Carl Ludolf Griesbach (11 December 1847 - 13 April 1907), was an Austrian paleontologist and geologist who worked in East Africa and India.

==Life==
Carl Ludolf Griesbach was born in Vienna to George Ludolph Griesbach. He studied at the University of Vienna and worked with the Geological Survey of Vienna. He joined a German expedition to East Africa in 1869-70 and returned to live in London. He wrote on the geology of Natal, with numerous illustrations made by himself. In 1878 he joined the Geological Survey of India in Calcutta. He was part of the Afghan Boundary Commission between 1884 and 1886. For his work during this period, he was created C.I.E. in February 1887 and awarded the Afghan medal and clasp. He succeeded William King as Director of the Geological Survey of India in 1894.

Griesbach discovered fossils of the ammonoid Otoceras which he suggested as marking the earliest Triassic period thus marking the boundary of the Permian and the Triassic.
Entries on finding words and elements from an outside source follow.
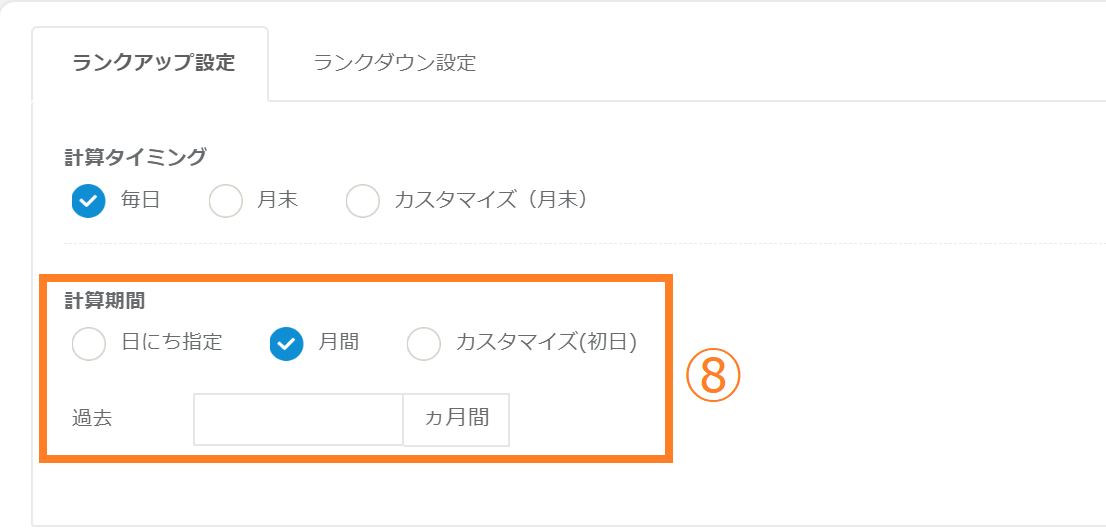This screenshot has height=529, width=1106.
Task: Click the 過去 field label
Action: pyautogui.click(x=92, y=419)
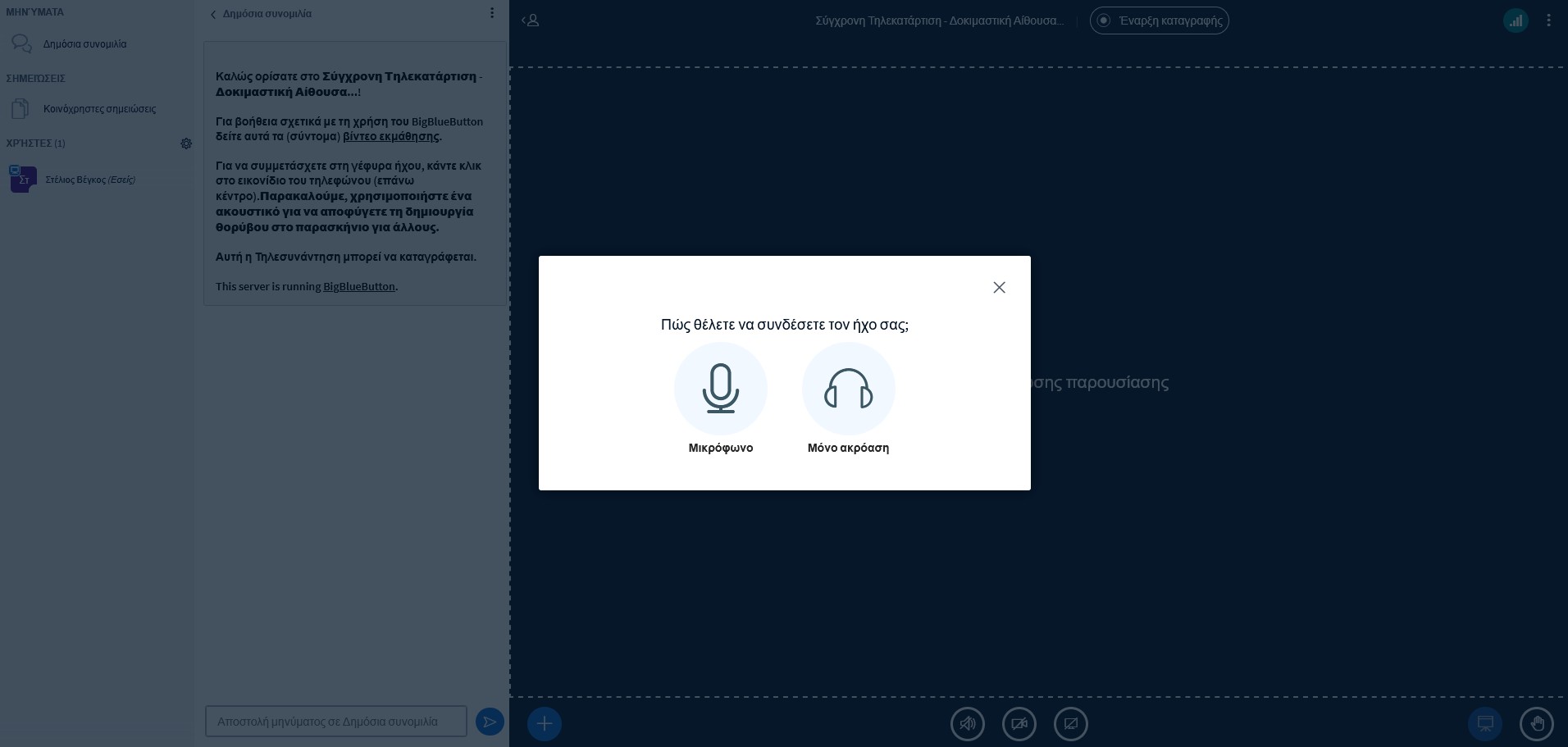Choose the Μικρόφωνο microphone option
1568x747 pixels.
tap(720, 389)
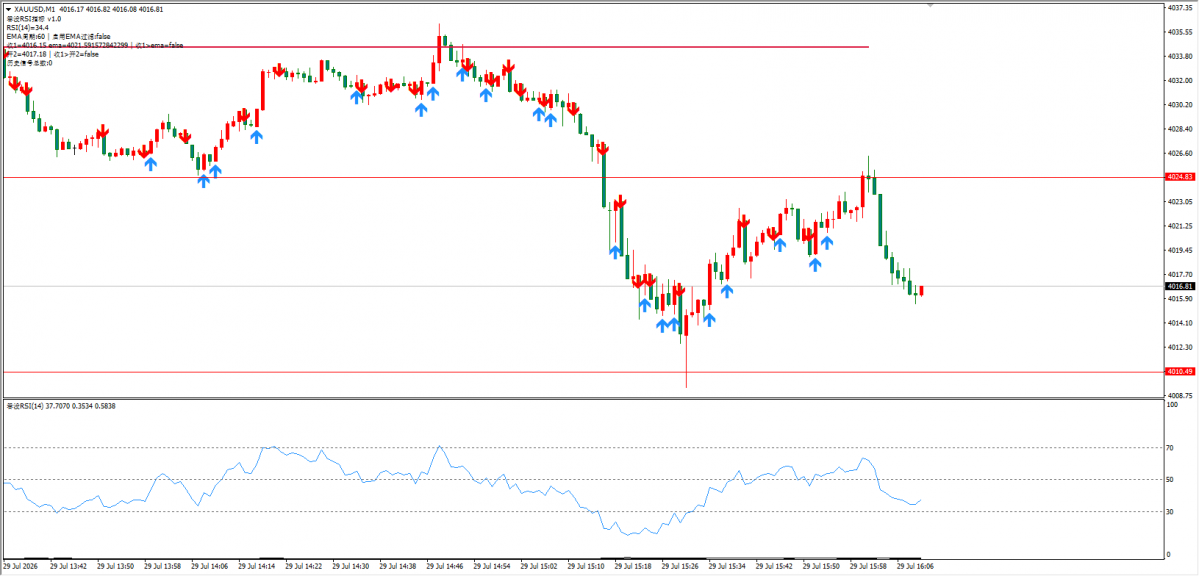This screenshot has height=576, width=1199.
Task: Click the 29 Jul 15:26 time axis label
Action: (680, 567)
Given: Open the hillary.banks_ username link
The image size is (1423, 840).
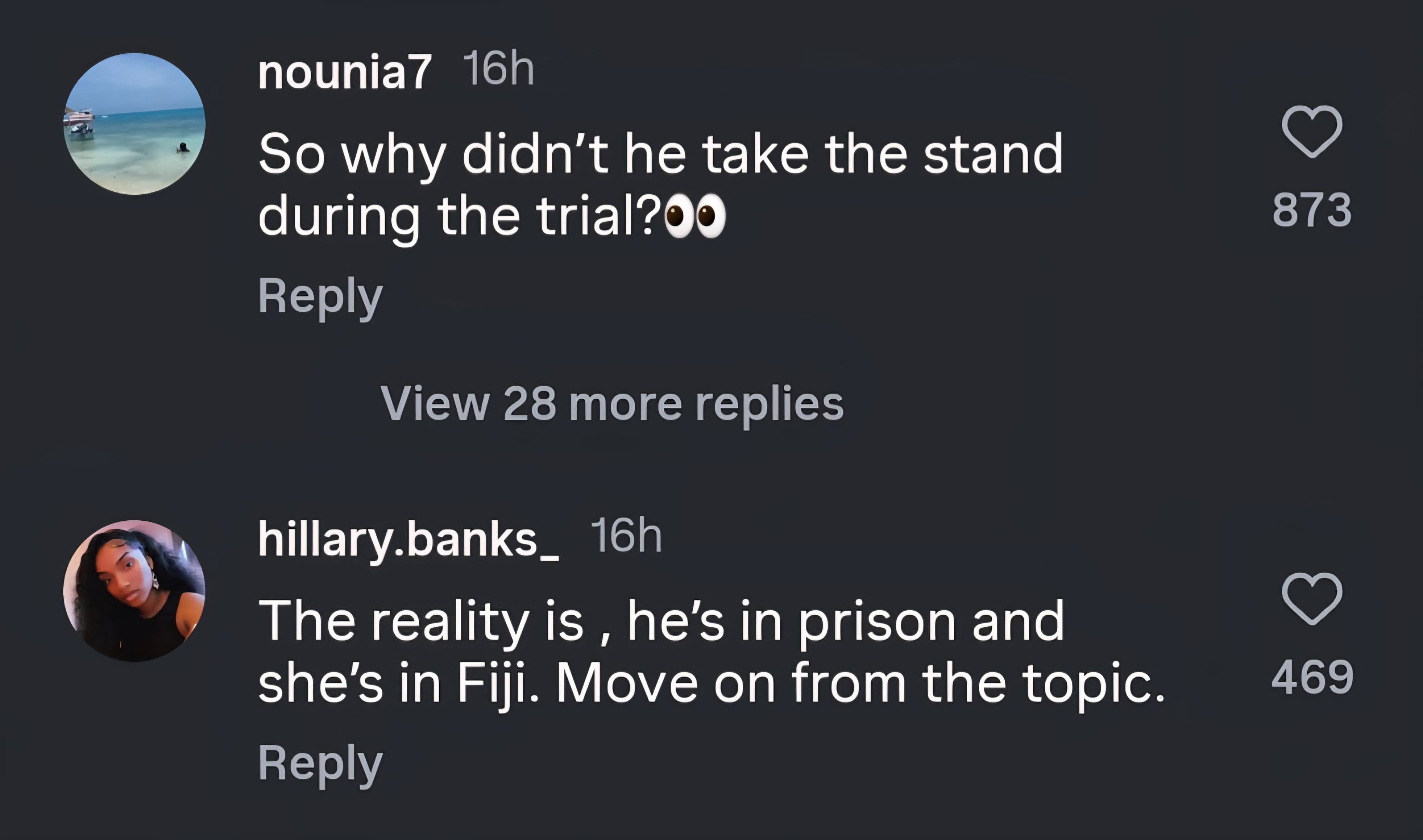Looking at the screenshot, I should point(408,539).
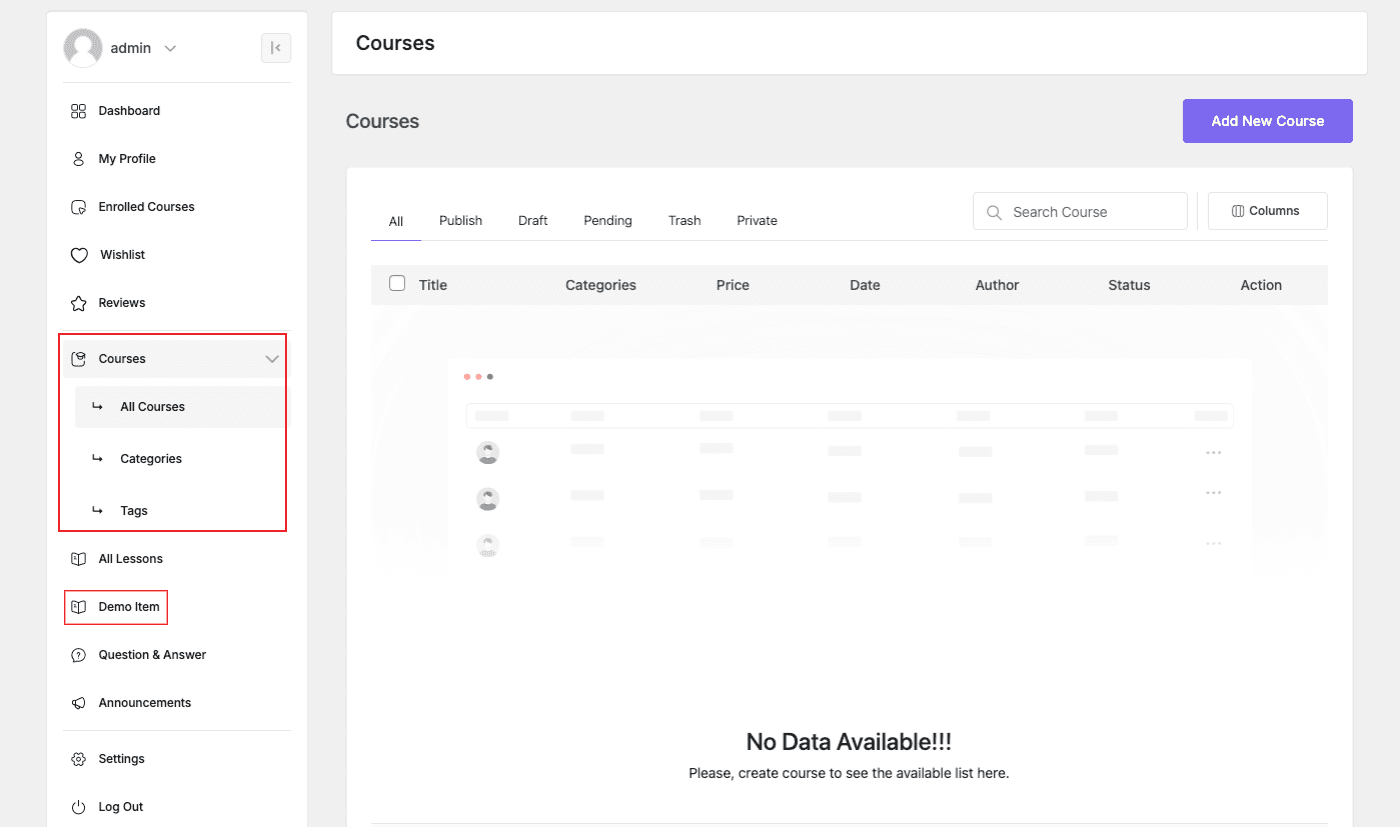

The term Griesbachian is sometimes applied to strata belonging to this early period. In 1896, Johann Mojsisovics named the Griesbachites genus after Griesbach's work in this area. Griesbach described what he called the Haimanta System, a series of rocks made of quartz, slate and conglomerate in a layer over the Vaikrita system in the central Himalayas of Kumaon.

Griesbach was elected Fellow of the Geological Society of London in 1874. He married his cousin Emma, daughter of the Reverend W.R. Griesbach, in 1869. They had a daughter and a son and following Emma's death in 1892, Griesbach lived in Graz, Austria, with his daughter until his death.

In recognition of his work, Tim Tozer of the Geological Survey of Canada named a creek on northwest Axel Heiberg Island (Canadian High Arctic) after him, and subsequently defined the Early Triassic sub-stage of Griesbachian time at that site.